------ QUELLTEXT ------
Ron erkennt, dass der Bedarf nach den elektronischen Komponenten größer ist als nach dem fertigen Digi-Keyer-Kit. Also beschließt er, stattdessen die elektronischen Bauteile zu verkaufen. Typisch Ron – aufgeben gibt es nicht. Nur: Wohin mit den Teilen und wie an den Kunden bringen? Ohne Mitarbeiter oder Lagermöglichkeiten?
Zufälligerweise gibt es in Thief River Falls eine Firma namens „Marcraft“. Das Ein-Mann-Unternehmen, gegründet von Mark Larson, ist ausgerichtet auf den Vertrieb von Sprechanlagen und Sicherheitssystemen. Mark und Ron kennen sich aus der Schule. Gibt es vielleicht einen freien Lagerplatz? Zufällig ist eine Ecke frei. Ron mietet den Raum – und gewinnt nicht nur einen Platz, sondern einen Freund und Mitstreiter.
Mark, ein Denker und Stratege, hilft Ron mit Rat und Tat beim Aufbau seiner Firma. Die beiden ergänzen sich. Nach vier Jahren liegt der Umsatz bei rund 800.000 Dollar und 14 Angestellte arbeiten für die junge Firma. Ein Unternehmen ist geboren. Digi-Key. Wir schreiben das Jahr 1976. Mark wird zum Geschäftsführer. Das war der Anfang – aber das war noch nicht Digi-Key, wie wir es heute kennen. Vom Digi-Keyer wird nur der Name bleiben.
Ein Pionier im Bauelemente- Kataloggeschäft
Thief River Falls 1973: Der kleine Ort und seine Bewohner können zusehen, wie das junge Unternehmen Schritt für Schritt wächst. Noch ist kein Businessplan vorhanden. Der sollte erst einige Jahre später abgesegnet werden. Noch segelt die junge Crew, das Ruder in der Hand, getrieben von Strömungen und dem festen Willen, nicht unterzugehen, durch das Wellental der Gründungszeit. Zwei Kapitäne, ein Boot – meist sind sich die beiden jungen Männer in ihrem Handeln einig.
------ GESPEICHERTE DATEN ------
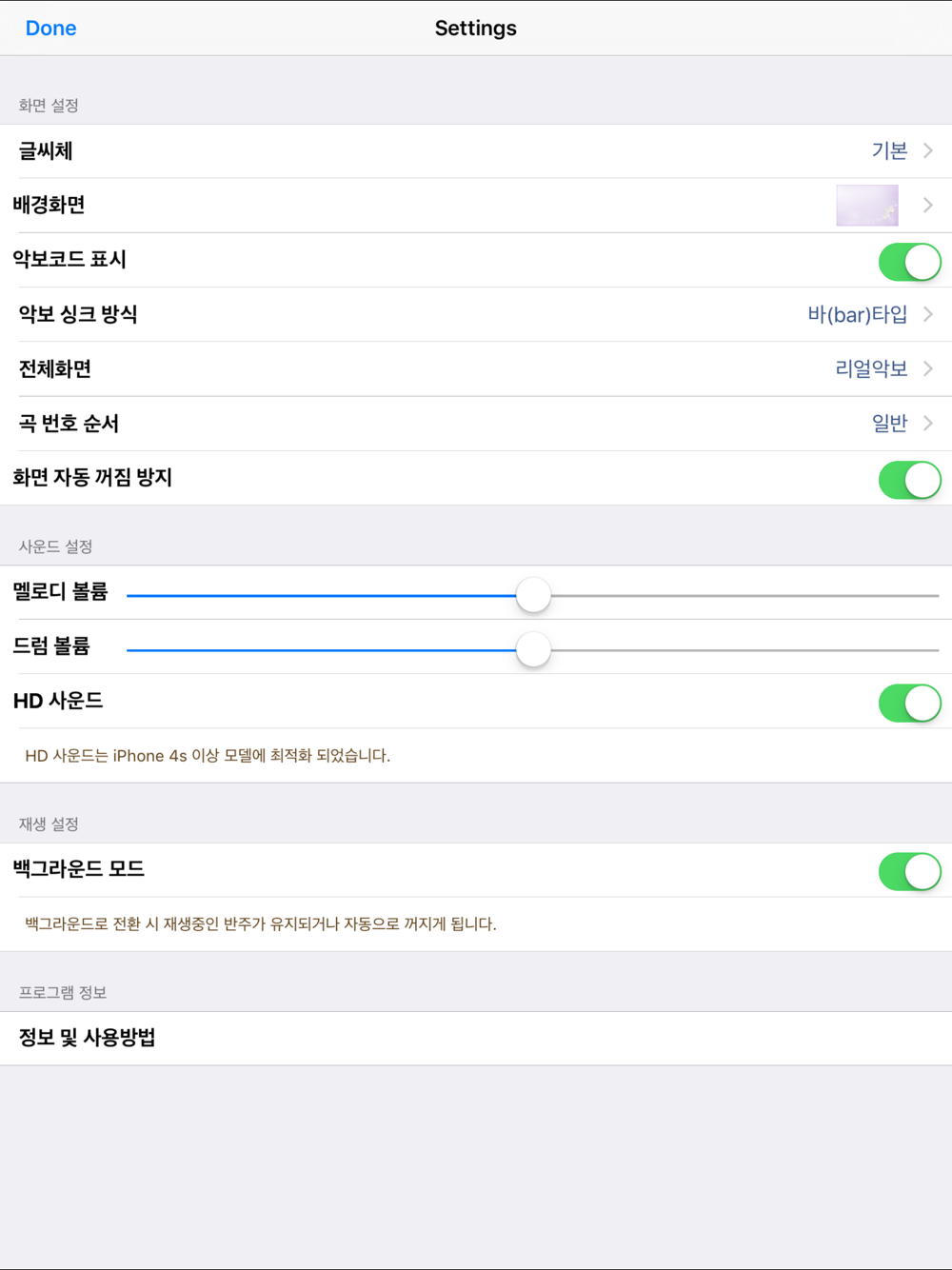
Task: Click the chevron next to 기본
Action: coord(928,150)
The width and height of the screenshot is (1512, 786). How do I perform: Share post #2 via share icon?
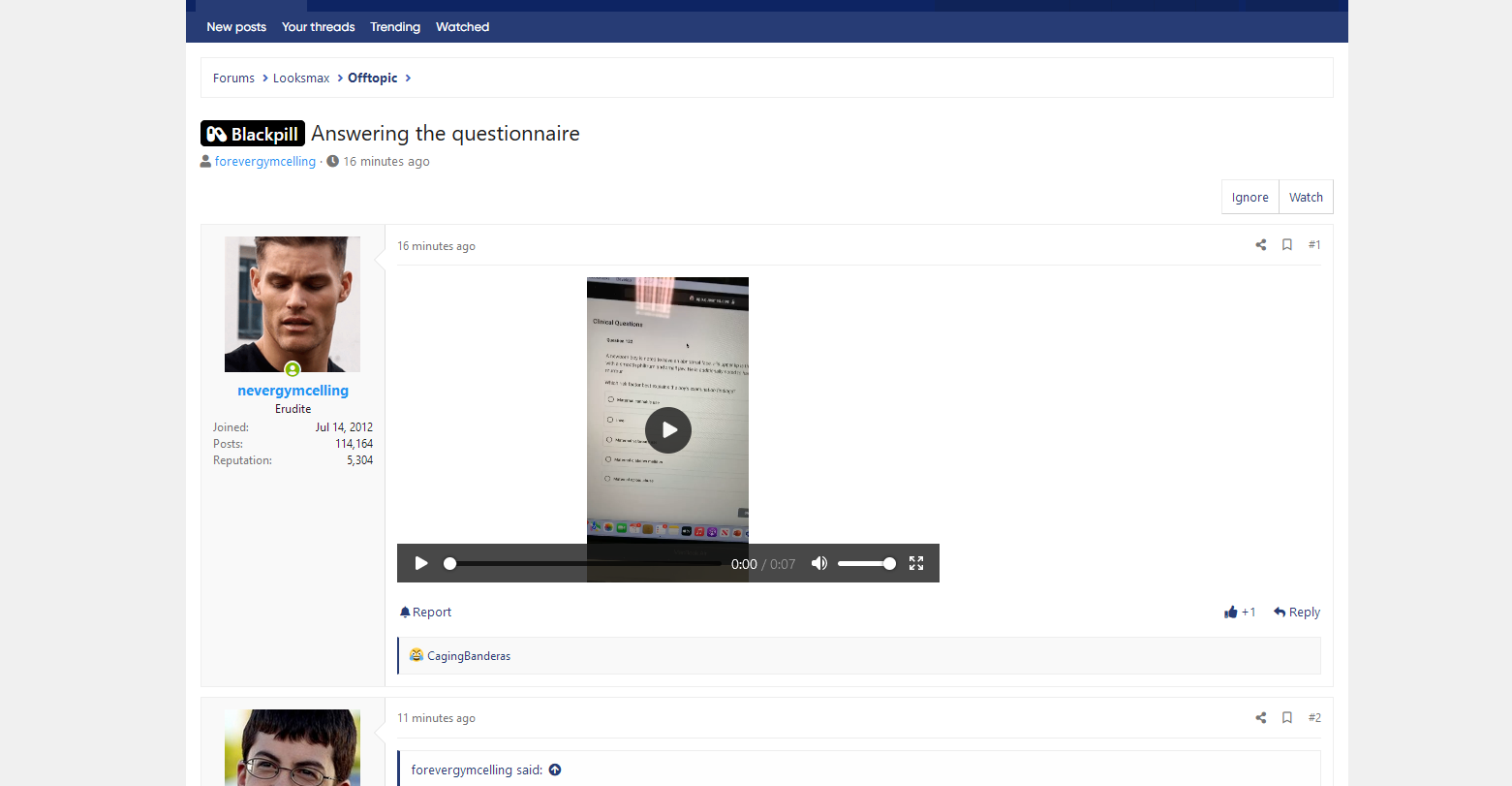click(x=1260, y=718)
------
* AUFGABEN
1 > Gib aus dem Text über die Anfänge von Digi-Key den Abschnitt von „Mark, ein Denker“ bis „der Name bleiben.“ wortgetreu aus.
2 > Setze den Text über die Anfänge von Digi-Key im Anschluss an seinen letzten Satz fort.

* LÖSUNGEN
1 >
Mark, ein Denker und Stratege, hilft Ron mit Rat und Tat beim Aufbau seiner Firma. Die beiden ergänzen sich. Nach vier Jahren liegt der Umsatz bei rund 800.000 Dollar und 14 Angestellte arbeiten für die junge Firma. Ein Unternehmen ist geboren. Digi-Key. Wir schreiben das Jahr 1976. Mark wird zum Geschäftsführer. Das war der Anfang – aber das war noch nicht Digi-Key, wie wir es heute kennen. Vom Digi-Keyer wird nur der Name bleiben.

2 >
Zu diesem Zeitpunkt steht vor allem die strategische Ausrichtung des Unternehmens im Mittelpunkt der Überlegungen: Sollten sie weiterhin eher Kunden im Hobbybereich ansprechen oder sich doch mehr auf Ingenieure und professionelle Produktentwickler fokussieren?
Das junge Unternehmen geht das Risiko ein und trifft die Entscheidung, auch Ingenieure und ein breiteres Verbraucherpublikum anzusprechen. Mark und Ron schalten die ersten Anzeigen in Elektronik-Fachmagazinen – und erreichen damit eine neue Kundschaft. Größere Stückzahlen, eine größere Bandbreite an Produkten, ein höheres Wachstumspotential – ohne es geplant zu haben, wird Digi-Key zum Pionier im Direktmailing-Kataloggeschäft.
Nach der strategischen Ausrichtung steht nun das nächste Problem vor der Tür. Mark versucht fieberhaft, Hersteller davon zu überzeugen, Digi-Key als Distributoren zu nutzen. Noch bis zu seinem Ruhestand 2015 wird CEO Mark Larson rund 50 Prozent seiner Zeit mit dem Aufspüren von Herstellern und dem Aushandeln von Verträgen verbringen. Heute liefern mehr als 1500 Hersteller ihre Waren an den Distributor. Aber wer wollte damals schon mit diesen Newcomern zusammenarbeiten? Zu klein, zu unbekannt, zu wenig erfahren. Die einen hatten kein Vertrauen. Die anderen, größere Distributoren, wollten sich den Markt nicht weiter teilen und versuchen, Digi-Key von Anfang an aus dem Spiel zu halten.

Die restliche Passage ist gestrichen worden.